I can live without that buzz. When I depend on somebody else for my emotions, that is not healthy at all.

nchanger Tue 05-Aug-08 13:20:12

namechanged for this one.

i was completely and utterly in love with my first love, we met, oh, 14 years ago. both too young, he was an arse, i was too young, didn't end too well, took a long time to get over him, but met DH and moved on, and blanked him from my mind for all these years.

have never felt that way again though i do love DH

looked him up on facebook, but din't get in touch, all in the past for me. then, he looked me up and got in contact shock

it brought back all the memories and i did feel a bit melancholy at first. we met up shockand i realised that although it ddin't negate any of the feelings i had for him at the time, i didn't feel that way now. the spark and attraction was gone.

we talked about the past, how we felt etc, he was very honest, apologetic and to a certain point regretful. we're both married to other people and while the spark has gone i felt somehow 'bonded' to him from our shared experience but not anything that would make me think i still love him or would want to start things up again.

i told him that meeting up with him after all this time, and hearing his apology and going over the past didn't make me feel any better or different as i really don't have any feelings now. it ddin't really give me any 'closure' if you get what i mean, as i had already closed things off years ago. that felt really good as i was worried about how i'd feel/ react when i saw him.

for what it's worth, he kept gazing at me, saying i hadn't changed at all, but he had, and not for the better, he has aged a lot. again, i thought i'd get satisfaction from that, but i ddin't really feel anything.

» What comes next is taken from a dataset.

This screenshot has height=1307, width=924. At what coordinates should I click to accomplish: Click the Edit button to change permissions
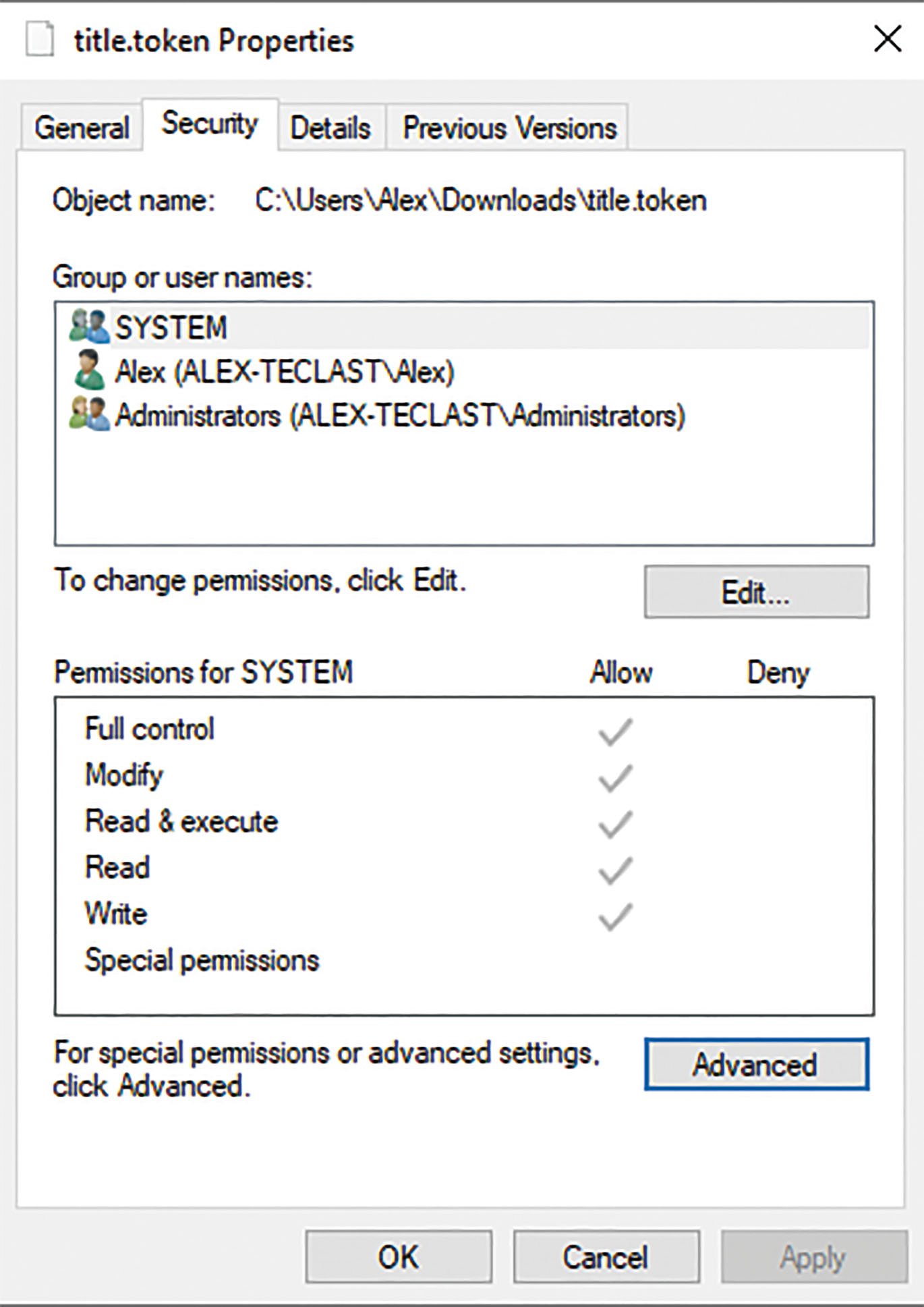(x=755, y=592)
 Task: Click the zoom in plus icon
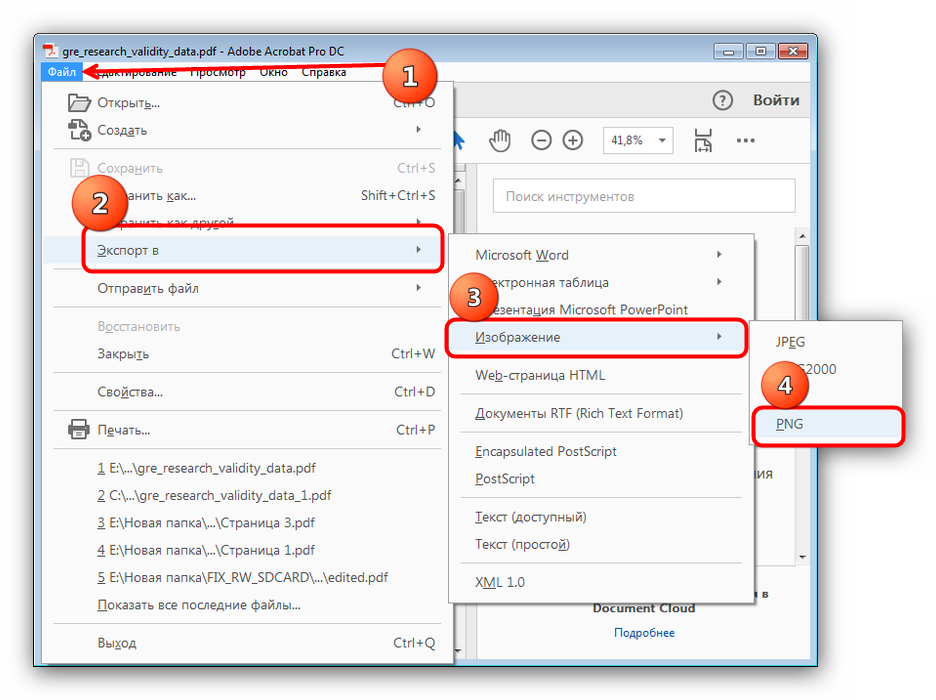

so, all in all, my experience is that no, you can't change how you felt and there maybe something there forever, but it will fade and you will get closure for yourself, even if you don't realise it. those strong feeling for someone may never be replicated, but it doesn't mean that love you find moving forward will be any less.

ConstanceWearing Tue 05-Aug-08 13:30:25

That's a really interesting thought, nchanger.

The love you have for one dp isn't the same love as you have for another. I had a very insecure relationship with XH. And it felt like proper love because I had a very insecure relationship with my dad (he was an alcoholic). That was what love was 'meant' to feel like, iykwim.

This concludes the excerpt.